Aabdeh e Bebnine villaggio e città del nord del Libano

Aabdeh e Bebnine

Aabdeh e Bebnine sono un villaggio e una città del nord del Libano, nel distretto dell’Akkar, fra Tripoli e il confine siriano.

Aabdeh e Bebnine sono zona di pesca. Il porto di Aabdeh si differenzia dagli altri porti libanesi visti finora per il fatto di essere consacrato interamente alla pesca. In effetti, alcuni dei suoi più illustri frequentatori, fra i quali il mukhtar (titolo onorifico) di Aabdeh e Bebnine e rais del porto, lo definiscono il più grande porto di pesca del Paese intero.
I pescatori che vi lavorano, proprietari di barche e non, sarebbero circa 1500. La maggior parte di loro è libanese, ma vi sono anche pescatori palestinesi, alcuni dei quali vivono nel vicino campo di Nahr el-Bared.

Aabdeh e Bebnine sono dunque zona di migranti, profughi e rifugiati, non più solo palestinesi ma anche, e sempre più, siriani, per lo più provenienti da Homs.

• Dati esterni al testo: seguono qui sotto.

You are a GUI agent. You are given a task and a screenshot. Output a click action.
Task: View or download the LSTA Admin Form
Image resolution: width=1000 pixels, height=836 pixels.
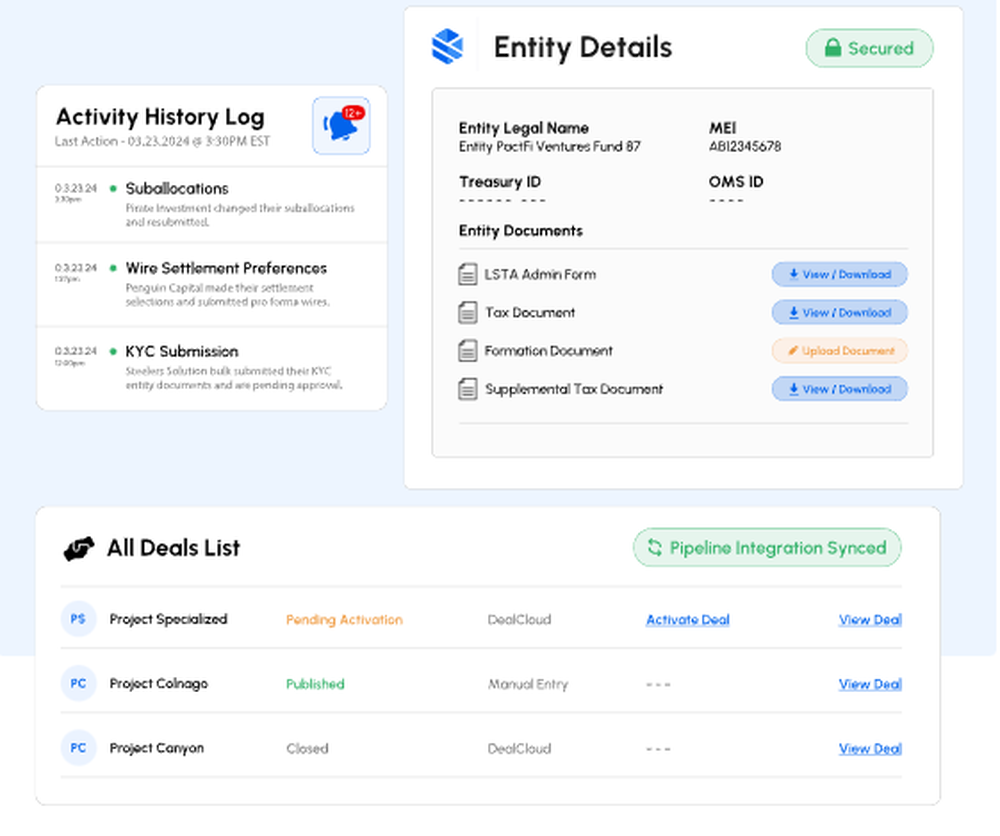coord(839,274)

Aabdeh e Bebnine sono infine zona di ONG. Molte sono le organizzazioni internazionali impegnate sul campo e molti sono i fronti di intervento. Il porto stesso è stato a più riprese ristrutturato grazie ai finanziamenti di diverse ONG.
Alcune di queste hanno scelto di promuovere progetti particolari come programmi di insegnamento a donne appartenenti a fasce sociali deboli delle tecniche di fabbricazione delle reti da pesca. Conferendo il savoir-faire e, almeno per la durata del programma, un piccolo stipendio, le ONG internazionali, che si appoggiano a un’organizzazione locale, offrono alle beneficiarie di simili progetti anche momenti e spazi di svago e di socialità altri rispetto agli spazi e ai momenti della dura vita quotidiana. Offrono inoltre una possibilità di incontro e scambio fra donne libanesi e siriane che si trovano spesso a condividere necessità e desideri.